[Task requirements]: Pick out the lines below that contain the string "Identify" and copy them all.
*** Opening Dataset extract ***
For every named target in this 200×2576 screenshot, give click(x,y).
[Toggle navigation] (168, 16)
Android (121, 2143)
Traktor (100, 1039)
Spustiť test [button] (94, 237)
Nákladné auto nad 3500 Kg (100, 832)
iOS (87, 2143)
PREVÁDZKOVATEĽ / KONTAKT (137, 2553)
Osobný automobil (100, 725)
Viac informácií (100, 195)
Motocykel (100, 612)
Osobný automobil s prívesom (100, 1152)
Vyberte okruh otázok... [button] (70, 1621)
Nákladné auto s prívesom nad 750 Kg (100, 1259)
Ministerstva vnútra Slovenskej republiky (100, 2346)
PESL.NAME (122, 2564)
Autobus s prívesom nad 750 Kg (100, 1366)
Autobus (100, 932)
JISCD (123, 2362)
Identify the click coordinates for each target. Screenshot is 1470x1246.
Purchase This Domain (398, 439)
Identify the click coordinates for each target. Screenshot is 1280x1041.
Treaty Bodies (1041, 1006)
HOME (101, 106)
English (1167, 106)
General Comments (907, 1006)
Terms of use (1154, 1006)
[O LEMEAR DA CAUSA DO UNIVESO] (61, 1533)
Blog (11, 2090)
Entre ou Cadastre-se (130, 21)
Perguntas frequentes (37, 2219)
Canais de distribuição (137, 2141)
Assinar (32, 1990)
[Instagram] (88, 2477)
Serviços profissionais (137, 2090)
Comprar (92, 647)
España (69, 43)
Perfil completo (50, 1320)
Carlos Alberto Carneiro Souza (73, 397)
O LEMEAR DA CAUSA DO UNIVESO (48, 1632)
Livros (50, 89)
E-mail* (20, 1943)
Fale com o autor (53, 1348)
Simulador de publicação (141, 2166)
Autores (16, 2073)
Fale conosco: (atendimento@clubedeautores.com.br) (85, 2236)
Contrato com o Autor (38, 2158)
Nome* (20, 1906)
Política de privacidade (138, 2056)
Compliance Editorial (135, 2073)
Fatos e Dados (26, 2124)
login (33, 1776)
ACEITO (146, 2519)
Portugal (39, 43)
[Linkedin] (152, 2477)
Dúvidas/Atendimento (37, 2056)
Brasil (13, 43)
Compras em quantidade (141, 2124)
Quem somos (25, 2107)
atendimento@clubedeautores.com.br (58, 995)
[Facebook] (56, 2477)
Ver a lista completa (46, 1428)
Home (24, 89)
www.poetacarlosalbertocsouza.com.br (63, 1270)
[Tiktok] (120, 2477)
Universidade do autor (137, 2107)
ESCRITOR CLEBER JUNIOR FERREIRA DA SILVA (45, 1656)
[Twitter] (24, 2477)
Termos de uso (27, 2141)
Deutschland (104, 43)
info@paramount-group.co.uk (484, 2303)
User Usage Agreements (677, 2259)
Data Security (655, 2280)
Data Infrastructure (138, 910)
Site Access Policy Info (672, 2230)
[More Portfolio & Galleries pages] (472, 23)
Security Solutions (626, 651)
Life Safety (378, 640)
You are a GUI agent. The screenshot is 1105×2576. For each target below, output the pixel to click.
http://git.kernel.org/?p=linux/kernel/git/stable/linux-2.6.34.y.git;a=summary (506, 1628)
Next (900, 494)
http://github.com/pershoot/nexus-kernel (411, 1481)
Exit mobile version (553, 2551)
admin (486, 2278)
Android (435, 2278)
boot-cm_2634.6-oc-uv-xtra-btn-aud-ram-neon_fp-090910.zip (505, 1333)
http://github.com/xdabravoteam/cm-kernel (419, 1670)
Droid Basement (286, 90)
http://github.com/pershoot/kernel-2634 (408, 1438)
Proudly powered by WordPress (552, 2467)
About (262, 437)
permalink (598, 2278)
*** Closing Dataset extract ***
[Task response]:
Identify the click coordinates for each target. Screenshot is 1470x1246.
Identify the click coordinates for each target. Screenshot is 1280x1041.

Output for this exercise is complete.